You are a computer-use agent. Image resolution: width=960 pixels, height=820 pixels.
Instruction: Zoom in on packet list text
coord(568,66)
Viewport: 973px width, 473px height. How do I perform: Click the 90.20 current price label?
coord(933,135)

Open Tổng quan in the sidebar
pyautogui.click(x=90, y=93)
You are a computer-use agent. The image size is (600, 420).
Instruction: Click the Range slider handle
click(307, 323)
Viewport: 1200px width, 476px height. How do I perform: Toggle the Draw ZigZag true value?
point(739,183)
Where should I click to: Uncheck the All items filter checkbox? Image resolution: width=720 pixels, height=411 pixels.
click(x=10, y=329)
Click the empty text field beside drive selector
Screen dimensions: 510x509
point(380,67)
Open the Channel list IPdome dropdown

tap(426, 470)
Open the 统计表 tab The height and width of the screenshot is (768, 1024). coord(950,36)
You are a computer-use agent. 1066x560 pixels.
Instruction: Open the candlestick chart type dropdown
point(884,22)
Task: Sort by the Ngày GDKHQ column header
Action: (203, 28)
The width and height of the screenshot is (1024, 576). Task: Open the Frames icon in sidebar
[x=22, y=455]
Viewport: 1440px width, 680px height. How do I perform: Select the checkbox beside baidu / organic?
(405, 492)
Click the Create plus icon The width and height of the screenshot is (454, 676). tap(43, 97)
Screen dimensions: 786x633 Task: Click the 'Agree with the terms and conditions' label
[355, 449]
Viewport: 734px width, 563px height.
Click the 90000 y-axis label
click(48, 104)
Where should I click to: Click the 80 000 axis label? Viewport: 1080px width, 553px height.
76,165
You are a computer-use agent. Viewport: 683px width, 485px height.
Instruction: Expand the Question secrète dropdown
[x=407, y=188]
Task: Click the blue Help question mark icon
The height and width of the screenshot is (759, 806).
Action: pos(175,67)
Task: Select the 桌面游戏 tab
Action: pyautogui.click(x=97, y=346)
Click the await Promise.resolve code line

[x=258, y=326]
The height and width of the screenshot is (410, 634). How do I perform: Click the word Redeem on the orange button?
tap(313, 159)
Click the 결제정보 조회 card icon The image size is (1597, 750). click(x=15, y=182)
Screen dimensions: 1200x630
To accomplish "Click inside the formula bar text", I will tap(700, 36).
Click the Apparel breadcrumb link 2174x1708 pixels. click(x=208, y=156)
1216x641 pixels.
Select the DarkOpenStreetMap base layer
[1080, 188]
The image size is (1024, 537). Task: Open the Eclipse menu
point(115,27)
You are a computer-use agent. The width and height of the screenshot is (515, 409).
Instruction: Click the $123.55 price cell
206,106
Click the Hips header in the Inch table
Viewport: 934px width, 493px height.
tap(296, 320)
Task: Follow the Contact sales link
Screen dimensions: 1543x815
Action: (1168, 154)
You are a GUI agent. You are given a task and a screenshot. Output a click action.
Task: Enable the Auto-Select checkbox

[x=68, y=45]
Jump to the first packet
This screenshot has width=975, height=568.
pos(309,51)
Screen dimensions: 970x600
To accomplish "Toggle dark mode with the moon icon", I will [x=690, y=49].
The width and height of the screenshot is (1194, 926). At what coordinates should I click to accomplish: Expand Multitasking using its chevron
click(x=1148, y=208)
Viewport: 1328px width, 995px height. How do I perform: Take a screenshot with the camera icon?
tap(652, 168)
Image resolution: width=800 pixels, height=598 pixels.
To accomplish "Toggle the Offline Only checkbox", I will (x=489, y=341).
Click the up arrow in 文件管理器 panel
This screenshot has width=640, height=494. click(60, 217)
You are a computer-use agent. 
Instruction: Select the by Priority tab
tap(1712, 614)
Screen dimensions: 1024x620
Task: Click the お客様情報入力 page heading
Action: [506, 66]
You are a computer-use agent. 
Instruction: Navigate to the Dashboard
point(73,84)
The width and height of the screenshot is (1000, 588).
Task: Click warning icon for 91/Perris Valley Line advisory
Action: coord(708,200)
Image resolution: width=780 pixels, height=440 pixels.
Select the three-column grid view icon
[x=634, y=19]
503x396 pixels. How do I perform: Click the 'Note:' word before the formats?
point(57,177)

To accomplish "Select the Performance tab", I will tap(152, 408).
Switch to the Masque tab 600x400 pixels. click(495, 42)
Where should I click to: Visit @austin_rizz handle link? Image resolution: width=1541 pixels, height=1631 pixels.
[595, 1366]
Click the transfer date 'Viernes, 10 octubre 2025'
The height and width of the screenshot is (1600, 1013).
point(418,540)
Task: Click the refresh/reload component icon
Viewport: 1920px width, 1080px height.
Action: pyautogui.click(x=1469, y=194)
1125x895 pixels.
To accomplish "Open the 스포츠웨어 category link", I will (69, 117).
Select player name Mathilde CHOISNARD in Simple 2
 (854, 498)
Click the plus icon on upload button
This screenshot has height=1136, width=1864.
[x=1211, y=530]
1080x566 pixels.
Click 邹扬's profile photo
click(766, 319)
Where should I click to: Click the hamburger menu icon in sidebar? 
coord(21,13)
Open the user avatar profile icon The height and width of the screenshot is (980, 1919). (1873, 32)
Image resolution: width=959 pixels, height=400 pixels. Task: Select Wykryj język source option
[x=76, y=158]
┄┄┄┄┄┄┄┄┄┄
### Instructions to follow
Each record above is to be written out again exactly.

### Expected output
You are a computer-use agent. Image resolution: width=960 pixels, height=820 pixels.
Instruction: Zoom in on packet list text
coord(568,66)
Viewport: 973px width, 473px height. How do I perform: Click the 90.20 current price label?
coord(933,135)

Open Tổng quan in the sidebar
pyautogui.click(x=90, y=93)
You are a computer-use agent. The image size is (600, 420).
Instruction: Click the Range slider handle
click(307, 323)
Viewport: 1200px width, 476px height. How do I perform: Toggle the Draw ZigZag true value?
point(739,183)
Where should I click to: Uncheck the All items filter checkbox? Image resolution: width=720 pixels, height=411 pixels.
click(x=10, y=329)
Click the empty text field beside drive selector
Screen dimensions: 510x509
point(380,67)
Open the Channel list IPdome dropdown

tap(426, 470)
Open the 统计表 tab The height and width of the screenshot is (768, 1024). coord(950,36)
You are a computer-use agent. 1066x560 pixels.
Instruction: Open the candlestick chart type dropdown
point(884,22)
Task: Sort by the Ngày GDKHQ column header
Action: (203, 28)
The width and height of the screenshot is (1024, 576). Task: Open the Frames icon in sidebar
[x=22, y=455]
Viewport: 1440px width, 680px height. How do I perform: Select the checkbox beside baidu / organic?
(405, 492)
Click the Create plus icon The width and height of the screenshot is (454, 676). tap(43, 97)
Screen dimensions: 786x633 Task: Click the 'Agree with the terms and conditions' label
[355, 449]
Viewport: 734px width, 563px height.
Click the 90000 y-axis label
click(48, 104)
Where should I click to: Click the 80 000 axis label? Viewport: 1080px width, 553px height.
76,165
You are a computer-use agent. Viewport: 683px width, 485px height.
Instruction: Expand the Question secrète dropdown
[x=407, y=188]
Task: Click the blue Help question mark icon
The height and width of the screenshot is (759, 806).
Action: pos(175,67)
Task: Select the 桌面游戏 tab
Action: pyautogui.click(x=97, y=346)
Click the await Promise.resolve code line

[x=258, y=326]
The height and width of the screenshot is (410, 634). How do I perform: Click the word Redeem on the orange button?
tap(313, 159)
Click the 결제정보 조회 card icon The image size is (1597, 750). click(x=15, y=182)
Screen dimensions: 1200x630
To accomplish "Click inside the formula bar text", I will tap(700, 36).
Click the Apparel breadcrumb link 2174x1708 pixels. click(x=208, y=156)
1216x641 pixels.
Select the DarkOpenStreetMap base layer
[1080, 188]
The image size is (1024, 537). Task: Open the Eclipse menu
point(115,27)
You are a computer-use agent. The width and height of the screenshot is (515, 409).
Instruction: Click the $123.55 price cell
206,106
Click the Hips header in the Inch table
Viewport: 934px width, 493px height.
tap(296, 320)
Task: Follow the Contact sales link
Screen dimensions: 1543x815
Action: (1168, 154)
You are a GUI agent. You are given a task and a screenshot. Output a click action.
Task: Enable the Auto-Select checkbox

[x=68, y=45]
Jump to the first packet
This screenshot has width=975, height=568.
pos(309,51)
Screen dimensions: 970x600
To accomplish "Toggle dark mode with the moon icon", I will [x=690, y=49].
The width and height of the screenshot is (1194, 926). At what coordinates should I click to accomplish: Expand Multitasking using its chevron
click(x=1148, y=208)
Viewport: 1328px width, 995px height. How do I perform: Take a screenshot with the camera icon?
tap(652, 168)
Image resolution: width=800 pixels, height=598 pixels.
To accomplish "Toggle the Offline Only checkbox", I will (x=489, y=341).
Click the up arrow in 文件管理器 panel
This screenshot has width=640, height=494. click(60, 217)
You are a computer-use agent. 
Instruction: Select the by Priority tab
tap(1712, 614)
Screen dimensions: 1024x620
Task: Click the お客様情報入力 page heading
Action: [506, 66]
You are a computer-use agent. 
Instruction: Navigate to the Dashboard
point(73,84)
The width and height of the screenshot is (1000, 588).
Task: Click warning icon for 91/Perris Valley Line advisory
Action: coord(708,200)
Image resolution: width=780 pixels, height=440 pixels.
Select the three-column grid view icon
[x=634, y=19]
503x396 pixels. How do I perform: Click the 'Note:' word before the formats?
point(57,177)

To accomplish "Select the Performance tab", I will tap(152, 408).
Switch to the Masque tab 600x400 pixels. click(495, 42)
Where should I click to: Visit @austin_rizz handle link? Image resolution: width=1541 pixels, height=1631 pixels.
[595, 1366]
Click the transfer date 'Viernes, 10 octubre 2025'
The height and width of the screenshot is (1600, 1013).
point(418,540)
Task: Click the refresh/reload component icon
Viewport: 1920px width, 1080px height.
Action: pyautogui.click(x=1469, y=194)
1125x895 pixels.
To accomplish "Open the 스포츠웨어 category link", I will (69, 117).
Select player name Mathilde CHOISNARD in Simple 2
 (854, 498)
Click the plus icon on upload button
This screenshot has height=1136, width=1864.
[x=1211, y=530]
1080x566 pixels.
Click 邹扬's profile photo
click(766, 319)
Where should I click to: Click the hamburger menu icon in sidebar? 
coord(21,13)
Open the user avatar profile icon The height and width of the screenshot is (980, 1919). (1873, 32)
Image resolution: width=959 pixels, height=400 pixels. Task: Select Wykryj język source option
[x=76, y=158]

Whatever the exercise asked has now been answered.